= WRITTEN REQUEST =
Count how many lines in the records below contain the string "height", treating uppercase and lowercase as different, and reply with only that number.

☆ ☆ ☆ ☆ ☆

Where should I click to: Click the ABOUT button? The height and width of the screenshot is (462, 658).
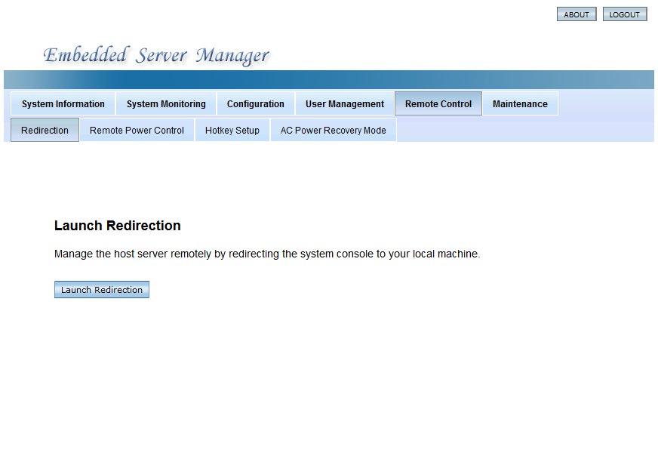(x=576, y=14)
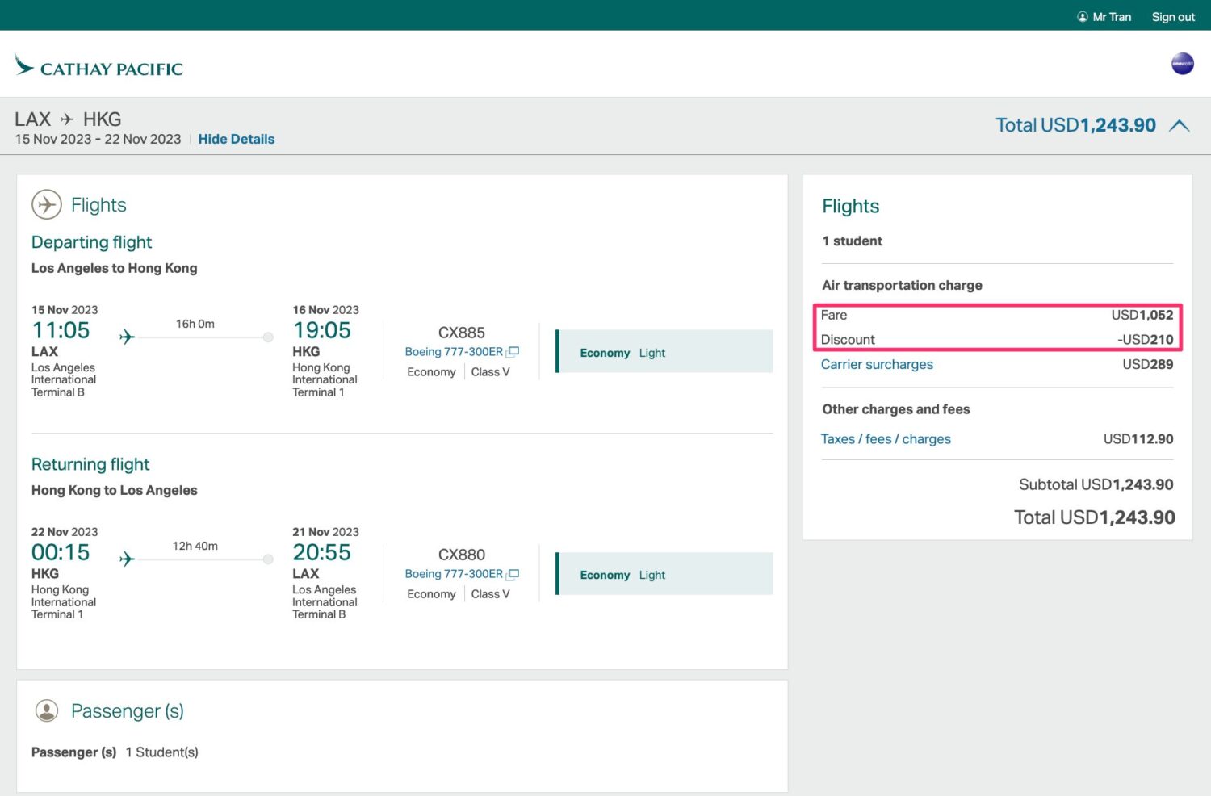Click the Passenger(s) section person icon

click(47, 710)
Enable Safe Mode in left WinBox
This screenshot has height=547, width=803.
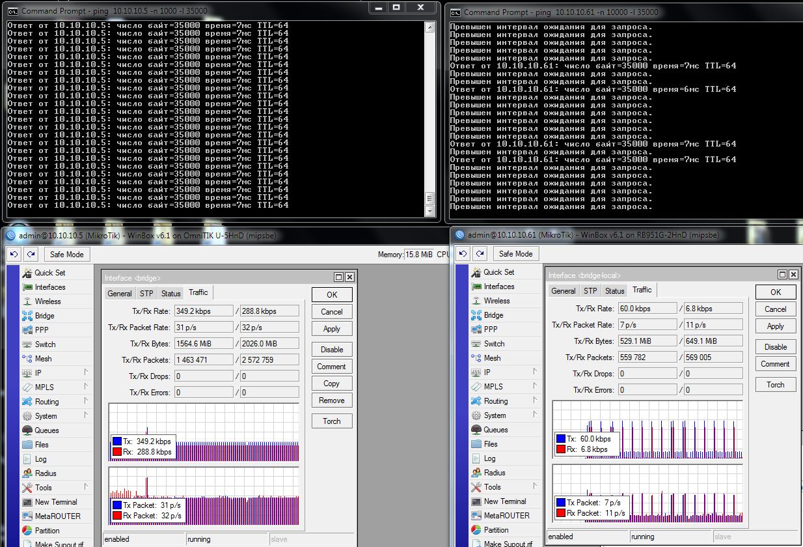coord(66,254)
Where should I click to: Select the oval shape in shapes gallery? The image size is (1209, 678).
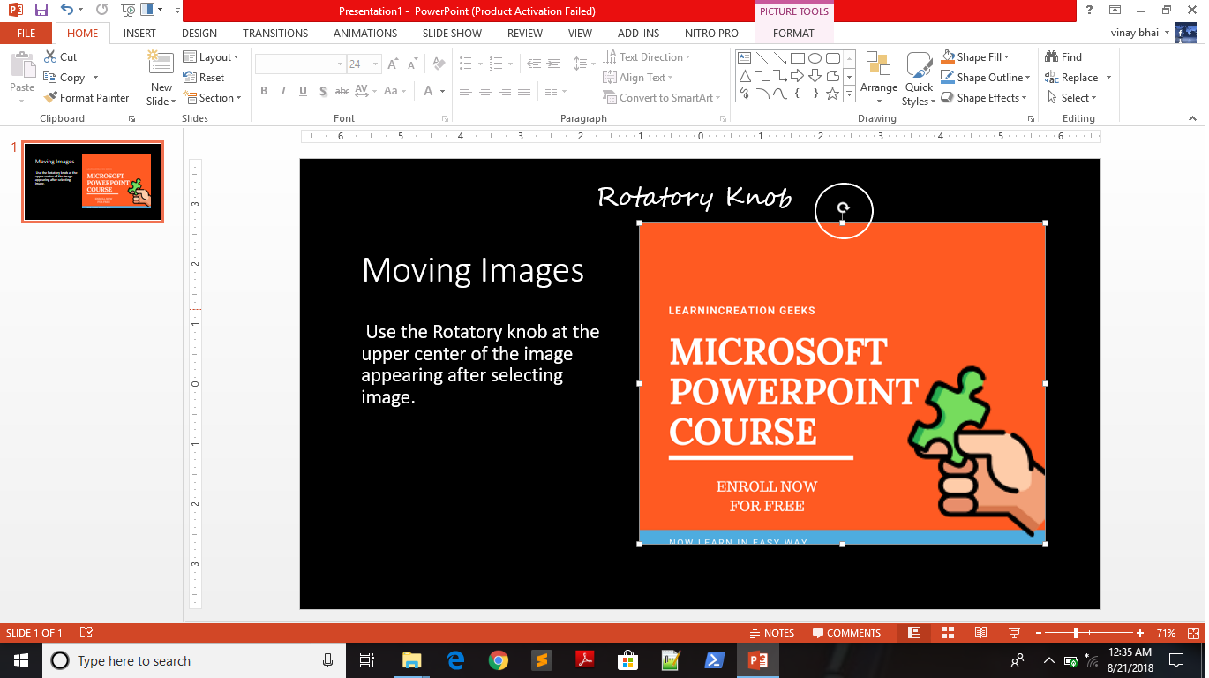pos(815,58)
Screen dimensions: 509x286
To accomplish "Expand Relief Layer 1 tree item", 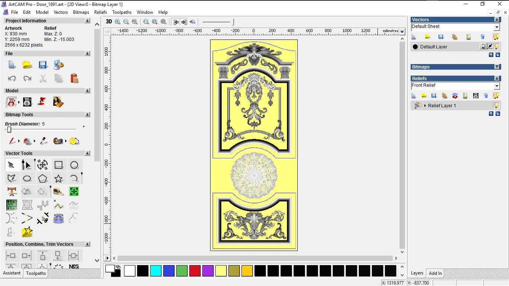I will tap(425, 105).
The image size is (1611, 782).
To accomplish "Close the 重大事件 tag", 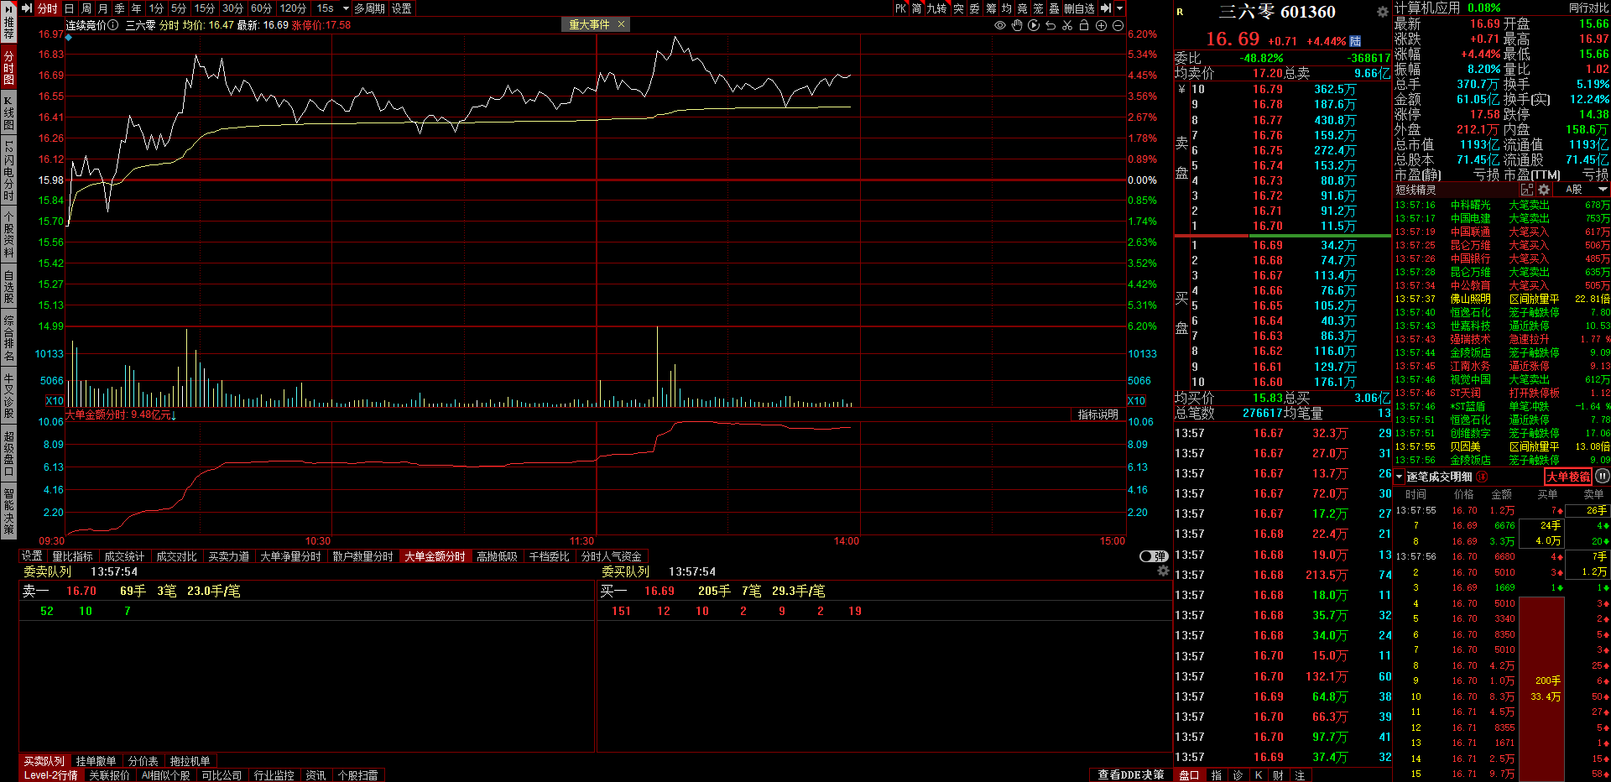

☆ ☆ ☆ ☆ ☆

= ANSWER IN FULL =
2